**Exercise requirements:** Copy out every item word for word, but leave the pictures out.

(Lines of data)
·····

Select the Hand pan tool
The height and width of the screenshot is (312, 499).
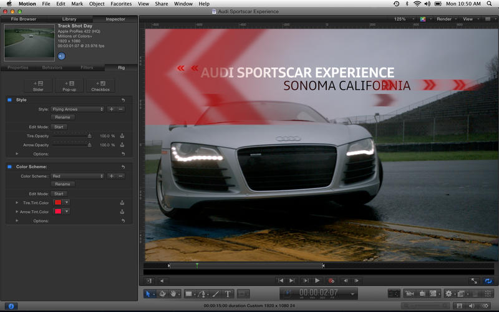click(x=173, y=293)

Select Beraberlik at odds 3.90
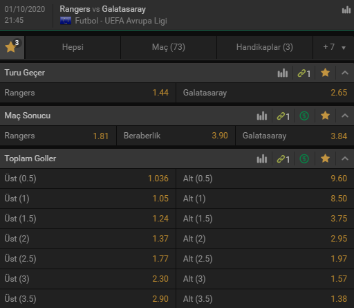pyautogui.click(x=176, y=136)
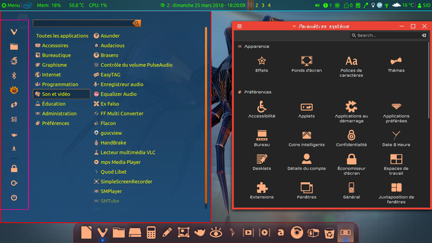The width and height of the screenshot is (432, 243).
Task: Click the Menu button on the top panel
Action: pyautogui.click(x=11, y=5)
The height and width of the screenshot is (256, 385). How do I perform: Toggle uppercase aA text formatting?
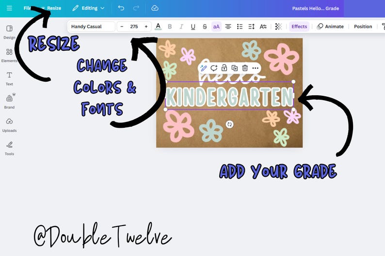pos(216,27)
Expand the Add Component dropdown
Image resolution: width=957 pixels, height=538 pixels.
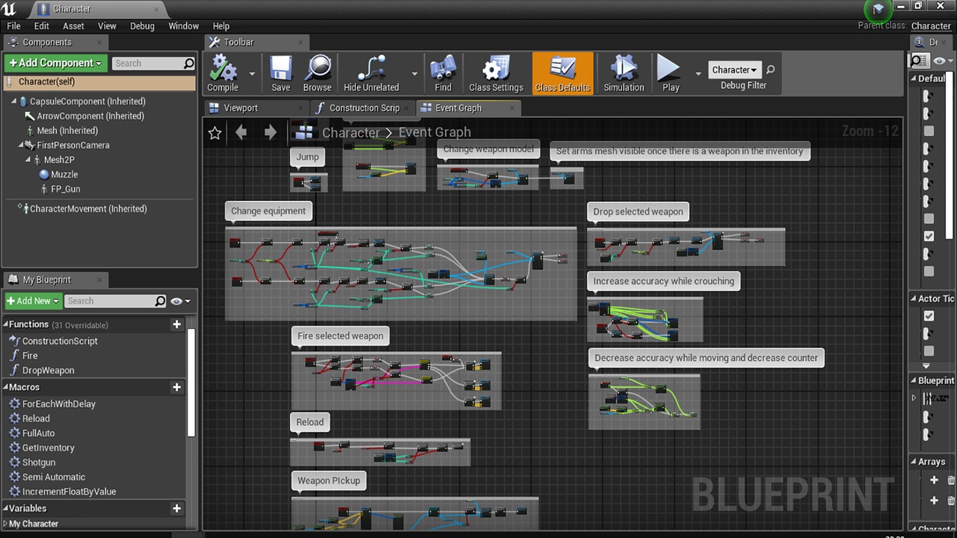point(56,63)
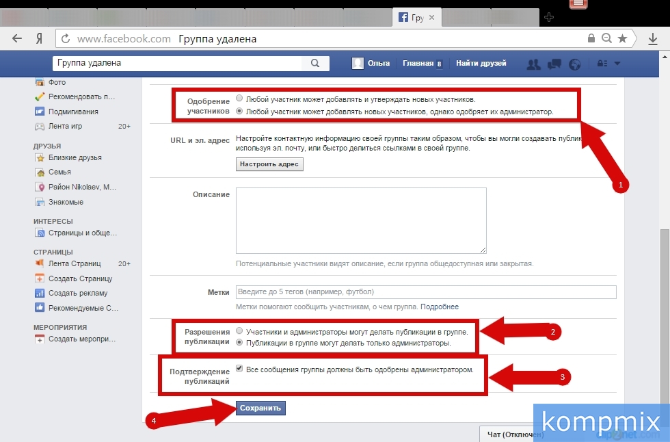
Task: Open account dropdown arrow in top bar
Action: 617,64
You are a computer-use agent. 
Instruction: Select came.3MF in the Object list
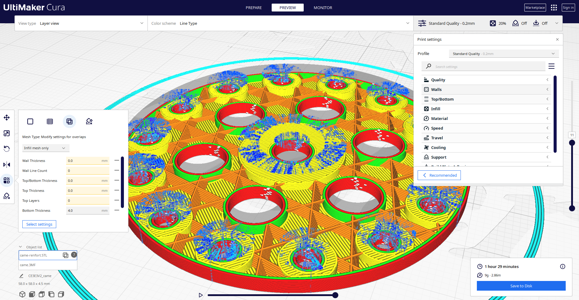(47, 265)
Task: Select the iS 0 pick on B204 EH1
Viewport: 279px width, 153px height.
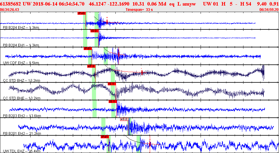Action: coord(94,31)
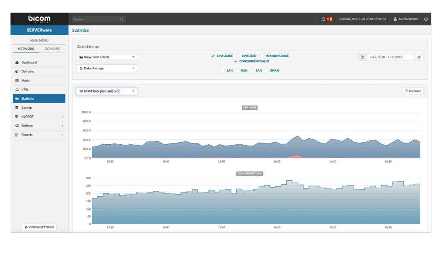443x273 pixels.
Task: Open the Data: Average dropdown
Action: click(x=106, y=68)
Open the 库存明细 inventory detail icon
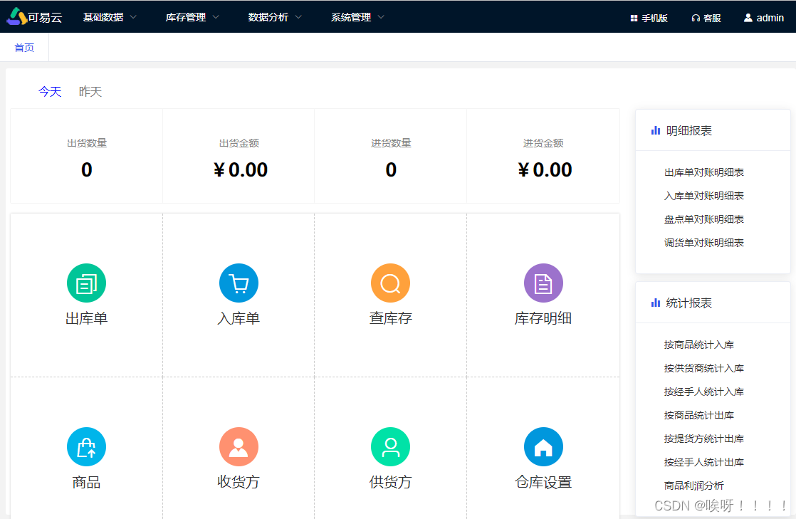The height and width of the screenshot is (519, 796). [x=543, y=283]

·····

**Worked answer:**
Select the Hand pan tool
The height and width of the screenshot is (312, 499).
click(x=173, y=293)

Select Beraberlik at odds 3.90
pyautogui.click(x=176, y=136)
The width and height of the screenshot is (432, 243).
Task: Click the Menu button on the top panel
Action: pyautogui.click(x=11, y=5)
The height and width of the screenshot is (256, 385). How do I perform: Toggle uppercase aA text formatting?
pos(216,27)
Expand the Add Component dropdown
Image resolution: width=957 pixels, height=538 pixels.
point(56,63)
Task: Open account dropdown arrow in top bar
Action: 617,64
You are a computer-use agent. 
Instruction: Select came.3MF in the Object list
(47, 265)
Task: Select the iS 0 pick on B204 EH1
Viewport: 279px width, 153px height.
Action: coord(94,31)
443x273 pixels.
Task: Open the Data: Average dropdown
Action: click(x=106, y=68)
Open the 库存明细 inventory detail icon
The height and width of the screenshot is (519, 796). [x=543, y=283]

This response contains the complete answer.